Leadspace predictive models apply advanced artificial intelligence (AI) to find people, match leads to accounts, segment by buyer personas, and surface the next best`leads and accounts to target. Our scoring models are dynamic by design to help you meet the challenges of your target audience. The Leadspace platform continuously evaluates audience engagement with your campaigns to learn from what works and what doesn’t. Those insights are then used to further refine your audience intelligence – enabling you to get the latest intelligence about your market, create up-to-date segments, and optimize future campaigns.
The below diagram outlines the Leadspace process to successfully create and deploy an effective Audience Model.
During the scoping workshop we will cover and discuss the following 9 topics in 3 tracks:
Below are questions which will guide the discussion.
Models Scope and Roadmap
- Are you looking for a scoring solution for outbound targeting, inbound lead scoring or other? (examples: cross-sell / up sell / opportunity scoring)
- Will your primary goal for inbound scoring be to provide additional qualified leads to sales or increasing the quality of what’s being delivered today?
- Will your primary goal for outbound scoring be identifying net new target accounts and/or prioritizing your account DB?
- Which stage of the funnel are you trying to optimize? (examples: lead to MQL, named account to closed-won)
- Which engagement channel are you trying to optimize? (examples: inside sales team, email nurturing, website conversion)
- Do you currently use an existing scoring / filtering solution? If yes, what are its gaps?
- Which department/s are involved in implementing a scoring model? Who are the key stakeholders?
- What is the priority by business unit and/or product lines?
- What is the priority by segment? (examples: SMB vs ENT, Americas vs EMEA)
- What is the priority by sales and marketing channel? (example: direct selling vs partner, internal sales team vs outsourced call center)
- Is the scoring solution focused on optimized existing go-to-market initiatives that can be modeled through historical data?
Metrics & Benchmarks
- What is the key metric you expect to influence? (examples: increase average lifetime value for the SMB segment by 10%, increase click rate by 20%, Increase average pipe creation per rep by 15%)
- Do you have current benchmarks relative to the metric above?
- Are there qualitative metrics that are used to evaluate the scoring solution?
Training Set and Model Approach
Business Process & Systems
- What is the current flow and stages of leads through the funnel?
- What systems are being used to support the flow above?
- What triggers movement through the funnel stages? Are these triggers manual or automatic?
- What are the key lead sources that fill your pipeline?
- Which data objects will be included for constructing the training set and model deployment? (examples: lead, contact, opportunity, account, custom objects)
- What time-window will be used to construct the training set? (example: all leads created in the last 12 months)
- Which fields and values are critical for determining the positive/baseline records for training the model? (examples: opportunity stage [closed-won, closed-lost], lead status [MQL, SAL, SQL])
- Which 1st party data fields will be used to match against 3rd party data? (examples: company website, company country)
- Which 1st party data fields can serve as additional signals in the model? (examples: lead source, activities, existing behavioral score)

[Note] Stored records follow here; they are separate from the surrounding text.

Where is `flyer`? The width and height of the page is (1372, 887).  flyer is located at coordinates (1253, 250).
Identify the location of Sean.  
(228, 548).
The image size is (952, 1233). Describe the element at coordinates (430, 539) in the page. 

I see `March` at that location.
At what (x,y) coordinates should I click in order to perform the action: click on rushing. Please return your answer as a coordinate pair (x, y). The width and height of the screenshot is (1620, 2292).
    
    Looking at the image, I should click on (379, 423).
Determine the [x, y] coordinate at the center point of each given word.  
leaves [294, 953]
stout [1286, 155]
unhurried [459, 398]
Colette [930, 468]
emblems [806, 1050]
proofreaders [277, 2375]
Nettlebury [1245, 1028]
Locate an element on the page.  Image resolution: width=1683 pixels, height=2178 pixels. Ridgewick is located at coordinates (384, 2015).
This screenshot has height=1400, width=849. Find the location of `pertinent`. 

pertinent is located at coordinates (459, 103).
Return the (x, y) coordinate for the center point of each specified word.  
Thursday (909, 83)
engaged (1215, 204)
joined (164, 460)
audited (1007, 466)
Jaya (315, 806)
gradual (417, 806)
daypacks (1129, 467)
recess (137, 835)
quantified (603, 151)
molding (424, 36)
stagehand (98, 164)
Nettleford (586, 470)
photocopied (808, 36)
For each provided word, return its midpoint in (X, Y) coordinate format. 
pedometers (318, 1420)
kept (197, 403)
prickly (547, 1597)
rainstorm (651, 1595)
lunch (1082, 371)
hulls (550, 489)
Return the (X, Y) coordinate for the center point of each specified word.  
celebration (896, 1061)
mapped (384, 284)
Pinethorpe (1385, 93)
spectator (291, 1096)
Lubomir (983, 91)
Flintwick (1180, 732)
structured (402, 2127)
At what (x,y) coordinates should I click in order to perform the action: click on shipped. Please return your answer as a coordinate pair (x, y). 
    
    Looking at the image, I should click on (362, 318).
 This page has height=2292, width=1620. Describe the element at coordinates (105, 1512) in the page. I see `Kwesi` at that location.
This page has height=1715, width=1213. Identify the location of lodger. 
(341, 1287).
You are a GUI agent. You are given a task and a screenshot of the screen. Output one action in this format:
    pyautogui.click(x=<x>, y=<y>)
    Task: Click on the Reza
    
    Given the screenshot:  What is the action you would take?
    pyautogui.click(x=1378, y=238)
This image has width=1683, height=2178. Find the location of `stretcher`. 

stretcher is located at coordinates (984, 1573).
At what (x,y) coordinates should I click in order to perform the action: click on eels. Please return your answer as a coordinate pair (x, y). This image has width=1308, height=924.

- Are there expectations regarding specific 3rd party signals that should be included in the model? (examples: custom list of complementary security vendors)
- How are lead-to-account linkage and company hierarchies defined and processed?
Data & Reporting Biases
- Are the following common data reporting biases relevant to your process:
- Key fields are being populated with default values that could bias the model
- Unqualified / qualified leads are being deleted from the system by partners, sales reps etc.
- Unqualified leads are auto-qualified by existing workflows
- Fields that are only being populated / modified in late funnel stages
- One-time large scale lead / account upload
- Are there any significant changes in go-to-market strategy that will contradict historical data? (example: business initiative to focus only on selling to Enterprise companies while there was historic success with SMBs).
Architecture and Integration Plan
Architecture & Security
- Which systems will the Leadspace scoring solution integrate with?
- Which organizational function/s will own the integration process?
- What are the real-time / on-demand vs batch / recurring scoring scenarios?
- What are the security requirements for getting API or offline access to data objects?
- Are there specific constraints for getting PII data and / or customer data?
- What will be the integration stages before going live (example: sandbox first)
- In which systems and funnel stage will the Leadspace scoring field/s be deployed?
- Is the Leadspace scoring determine hard thresholds (filters) or soft threshold (prioritization)?
- Will the Leadspace score be activated independently or combined with an existing score / business logic?
- Will there be a need for score normalization in specific low converting segments? (example: scores in low converting sales territories will be normalized 0-100)
Insights & Analytics
- Which insights will be important for marketing strategy purposes (examples: who is the buyer of product A, which markets should I enter)
- Which insights will be important for funnel optimization (examples: single source provides low quality leads, ‘A’ leads are getting stuck in early stages)
- Which insight will be important for sales adoption? (examples: multiple scoring ‘facets’ such as person vs company scores, signal importance)
- Are there specific reporting requirements for model performance?